The other failure is different in kind. If the axons themselves die — the wires are cut, not merely stripped — then fewer fibres remain to answer the shock. The survivors still conduct at a near-normal speed, so latency and velocity can look almost fine; but the wave is short, because there is simply less living tissue to sum. Low amplitude with relatively preserved speed is the signature of axon loss. This is the central reading skill of the whole rung: ask first whether the abnormality lives in the timing (slow = demyelination) or in the height (small = axon loss). The demyelinating-versus-axonal distinction organises almost every diagnosis that follows.
Why care which it is? Because the two carry very different futures, and that shapes the rehab conversation. A stripped axon can re-myelinate fairly quickly and well, so a purely demyelinating block — think of a nerve squashed overnight by an arm draped over a chair — often recovers in weeks. A severed axon must regrow from the injury all the way out to the muscle at a crawling pace of about a millimetre a day, so a hand nerve cut near the elbow may take the better part of a year to reach the fingers, if it gets there at all. That timeline, more than anything, is what a patient with a numb, weak hand is really asking about.

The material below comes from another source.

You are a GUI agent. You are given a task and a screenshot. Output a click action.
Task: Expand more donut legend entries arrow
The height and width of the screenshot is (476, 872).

What the study cannot tell you, and what comes next
Honesty about limits is part of reading this test well. A nerve conduction study mostly interrogates the large, fast, myelinated fibres; it is nearly blind to the small unmyelinated fibres that carry pain and temperature, so a patient with burning small-fibre pain can have a perfectly normal study. It samples only a handful of nerves, so a problem in an unsampled nerve is simply missed. And it is a snapshot in time: after an acute axon injury, the nerve segment in the limb keeps conducting normally for several days until the cut-off portion degenerates, so a study done too early can look falsely reassuring. Timing the study matters as much as performing it.
Picture the study in action: a woman who wakes each night with tingling fingers and a hand she has begun to drop things from. We stimulate her median nerve at the wrist and at the elbow, record over a thumb muscle, and find the wrist-to-muscle latency stretched long while the forearm velocity is normal — slowing focused right where the nerve passes under a tight band at the wrist. The wave is delayed but tall: insulation pinched, axons mostly alive. That single pattern, read off three numbers, tells her physiatrist not just the name of the problem but its kind, and so its likely course — and that is precisely the bridge into the next guides, where the needle goes in and these patterns map onto real diagnoses.